* **Task brief**: Repeat every record exactly as written.

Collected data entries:
=====
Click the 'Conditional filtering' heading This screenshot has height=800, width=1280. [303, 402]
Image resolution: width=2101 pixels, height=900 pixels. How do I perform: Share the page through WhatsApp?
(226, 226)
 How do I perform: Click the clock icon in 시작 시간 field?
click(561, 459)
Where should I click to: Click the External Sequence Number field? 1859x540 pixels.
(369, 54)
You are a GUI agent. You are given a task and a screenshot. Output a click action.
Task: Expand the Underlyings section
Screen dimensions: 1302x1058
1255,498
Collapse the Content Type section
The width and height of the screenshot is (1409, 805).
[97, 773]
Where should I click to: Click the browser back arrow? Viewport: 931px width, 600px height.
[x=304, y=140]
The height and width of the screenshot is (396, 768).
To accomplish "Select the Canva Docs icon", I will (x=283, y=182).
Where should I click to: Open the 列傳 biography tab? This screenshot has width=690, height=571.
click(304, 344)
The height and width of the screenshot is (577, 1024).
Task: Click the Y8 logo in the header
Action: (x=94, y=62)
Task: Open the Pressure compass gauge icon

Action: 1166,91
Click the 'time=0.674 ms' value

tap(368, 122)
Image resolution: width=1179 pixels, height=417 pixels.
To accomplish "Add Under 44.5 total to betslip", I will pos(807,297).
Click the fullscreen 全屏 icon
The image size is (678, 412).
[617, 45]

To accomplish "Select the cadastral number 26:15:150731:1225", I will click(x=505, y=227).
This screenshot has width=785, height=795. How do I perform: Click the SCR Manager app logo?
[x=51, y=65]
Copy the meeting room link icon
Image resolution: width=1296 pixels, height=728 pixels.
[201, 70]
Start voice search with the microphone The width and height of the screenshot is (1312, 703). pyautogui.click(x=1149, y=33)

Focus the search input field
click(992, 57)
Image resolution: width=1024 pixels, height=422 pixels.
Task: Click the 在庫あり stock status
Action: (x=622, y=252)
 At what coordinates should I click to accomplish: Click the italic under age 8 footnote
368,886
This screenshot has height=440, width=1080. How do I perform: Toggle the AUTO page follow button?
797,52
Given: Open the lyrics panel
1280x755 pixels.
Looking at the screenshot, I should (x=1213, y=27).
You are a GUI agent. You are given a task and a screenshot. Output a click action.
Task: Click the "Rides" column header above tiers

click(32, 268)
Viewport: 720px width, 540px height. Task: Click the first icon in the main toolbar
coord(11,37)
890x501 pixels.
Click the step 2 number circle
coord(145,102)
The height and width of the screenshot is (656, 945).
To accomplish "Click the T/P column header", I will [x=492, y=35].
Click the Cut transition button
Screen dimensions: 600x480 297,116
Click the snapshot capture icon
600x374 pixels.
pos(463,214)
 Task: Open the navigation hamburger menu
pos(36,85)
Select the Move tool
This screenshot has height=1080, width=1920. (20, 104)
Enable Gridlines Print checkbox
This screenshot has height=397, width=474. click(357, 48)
=====
* **Solution for this task**:
Click the 'Conditional filtering' heading This screenshot has height=800, width=1280. [303, 402]
Image resolution: width=2101 pixels, height=900 pixels. How do I perform: Share the page through WhatsApp?
(226, 226)
 How do I perform: Click the clock icon in 시작 시간 field?
click(561, 459)
Where should I click to: Click the External Sequence Number field? 1859x540 pixels.
(369, 54)
You are a GUI agent. You are given a task and a screenshot. Output a click action.
Task: Expand the Underlyings section
Screen dimensions: 1302x1058
1255,498
Collapse the Content Type section
The width and height of the screenshot is (1409, 805).
[97, 773]
Where should I click to: Click the browser back arrow? Viewport: 931px width, 600px height.
[x=304, y=140]
The height and width of the screenshot is (396, 768).
To accomplish "Select the Canva Docs icon", I will (x=283, y=182).
Where should I click to: Open the 列傳 biography tab? This screenshot has width=690, height=571.
click(304, 344)
The height and width of the screenshot is (577, 1024).
Task: Click the Y8 logo in the header
Action: (x=94, y=62)
Task: Open the Pressure compass gauge icon

Action: 1166,91
Click the 'time=0.674 ms' value

tap(368, 122)
Image resolution: width=1179 pixels, height=417 pixels.
To accomplish "Add Under 44.5 total to betslip", I will pos(807,297).
Click the fullscreen 全屏 icon
The image size is (678, 412).
[617, 45]

To accomplish "Select the cadastral number 26:15:150731:1225", I will click(x=505, y=227).
This screenshot has width=785, height=795. How do I perform: Click the SCR Manager app logo?
[x=51, y=65]
Copy the meeting room link icon
Image resolution: width=1296 pixels, height=728 pixels.
[201, 70]
Start voice search with the microphone The width and height of the screenshot is (1312, 703). pyautogui.click(x=1149, y=33)

Focus the search input field
click(992, 57)
Image resolution: width=1024 pixels, height=422 pixels.
Task: Click the 在庫あり stock status
Action: (x=622, y=252)
 At what coordinates should I click to accomplish: Click the italic under age 8 footnote
368,886
This screenshot has height=440, width=1080. How do I perform: Toggle the AUTO page follow button?
797,52
Given: Open the lyrics panel
1280x755 pixels.
Looking at the screenshot, I should (x=1213, y=27).
You are a GUI agent. You are given a task and a screenshot. Output a click action.
Task: Click the "Rides" column header above tiers

click(32, 268)
Viewport: 720px width, 540px height. Task: Click the first icon in the main toolbar
coord(11,37)
890x501 pixels.
Click the step 2 number circle
coord(145,102)
The height and width of the screenshot is (656, 945).
To accomplish "Click the T/P column header", I will [x=492, y=35].
Click the Cut transition button
Screen dimensions: 600x480 297,116
Click the snapshot capture icon
600x374 pixels.
pos(463,214)
 Task: Open the navigation hamburger menu
pos(36,85)
Select the Move tool
This screenshot has height=1080, width=1920. (20, 104)
Enable Gridlines Print checkbox
This screenshot has height=397, width=474. click(357, 48)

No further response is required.